6. The Company has all material licenses, franchises and permits of and
from all public, regulatory or governmental officials or bodies, necessary to
(i) conduct its business as now being conducted and as described in the
Prospectus, and (ii) perform its obligations under the Documents.
7. The execution, acknowledgment, delivery and performance by the
Company of the Documents have been duly authorized by all requisite corporate
action.
8. The execution, acknowledgment, delivery and performance by AFC of
the Letter Agreement have been duly authorized by all requisite corporate
action.
9. Neither the execution or delivery of, nor the performance by the
Company of its obligations under, the Documents, nor the offer, issuance, sale
or delivery of the Certificates (i) violates any of the provisions of the
Company's Articles of Incorporation or By-laws, (ii) violates any judgment,
decree, writ, injunction, award, determination or order known to such counsel
which is applicable to Company or any of its properties, or by which the
Company or any of its properties are bound or affected, (iii) conflicts with,
or results in a breach of, or constitutes a default under, any of the
provisions of any of the Company's material contracts, or (iv) results in the
creation or imposition of any lien on any of its properties pursuant to the
terms of any of the Company material contracts.
Appendix X-0
00
00. Neither the execution or delivery of, nor the performance by AFC of
its obligations under, the Letter Agreement (i) violates any of the provisions
of AFC's Certificate of Incorporation or By-laws, (ii) violates any judgment,
decree, writ, injunction, award, determination or order known to such counsel
which is applicable to AFC or any of its properties, or by which AFC or any of
its properties are bound or affected, (iii) conflicts with, or results in a
breach of, or constitutes a default under, any of the provisions of any of
AFC's material contracts, or (iv) results in the creation or imposition of any
lien on any of its properties pursuant to the terms of any of AFC's material
contracts.
11. No consent, approval or authorization from, or registration or
filing with or notice to, any court or governmental body is required to be
obtained, made or given by the Company in connection with its authorization,
execution, delivery of, or performance of its obligations under the Documents
or in connection with the issuance, sale or delivery of the Offered
Certificates.
12. No consent, approval or authorization from, or registration or
filing with or notice to, any court or governmental body is required to be
obtained, made or given by AFC in connection with its authorization, execution,
delivery of, or performance of its obligations under the Letter Agreement.

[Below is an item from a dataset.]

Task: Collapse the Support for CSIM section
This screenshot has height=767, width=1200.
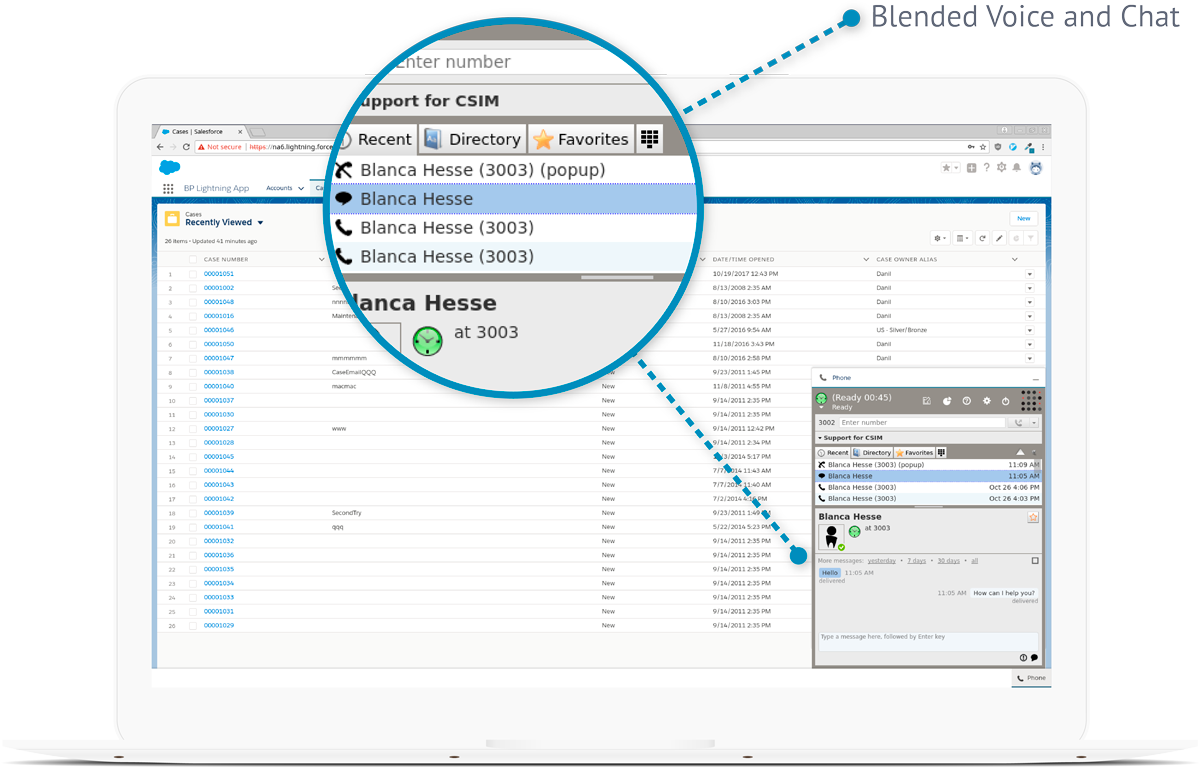Action: coord(820,438)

13. Based upon such counsel's knowledge, there is no pending or
threatened action, suit, proceeding or investigation before or by any court,
administrative agency, arbitrator or governmental body against or affecting the
Company which, if decided adversely, would materially and adversely affect (i)
the ability of the Company to perform its obligations under, or the validity or
enforceability of, the Documents, (ii) any mortgaged property or title of any
mortgagor to such mortgaged property, or (iii) the Trustee's ability to
foreclose or otherwise enforce the liens of the mortgage loans.

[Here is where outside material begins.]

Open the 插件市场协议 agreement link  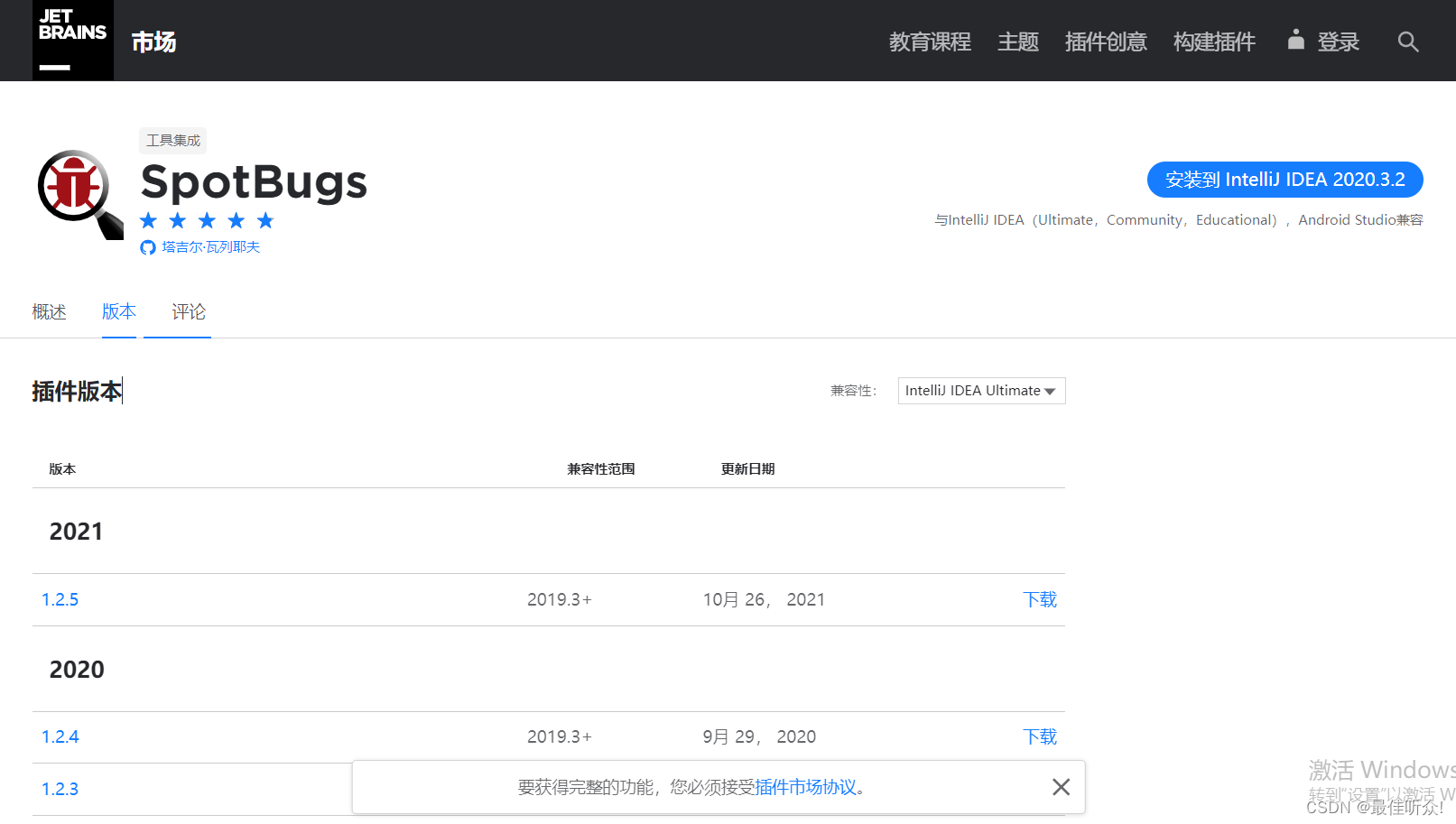[805, 787]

14. The Registration Statement is effective under the 1933 Act and, to
the best of such counsel's knowledge, no stop order suspending the
effectiveness of the Registration Statement has been issued, or proceeding for
that purpose instituted or threatened by the Commission.
15. The Registration Statement as of its effective date and the
Prospectus as of the date there of, other than the Computational Materials,
numerical, financial and statistical data included or incorporated by reference
in the Registration Statement and the Prospectus, as to which such counsel need
not express an opinion, appeared on its face to be appropriately responsive in
all material respects to the applicable requirements of the 1933 Act and the
rules and regulations thereunder, except that such counsel need not assume any
responsibility for the accuracy, completeness or fairness of the statements
contained in the Registration Statement or the Prospectus except for those as
contemplated by paragraph 20 and 21 below.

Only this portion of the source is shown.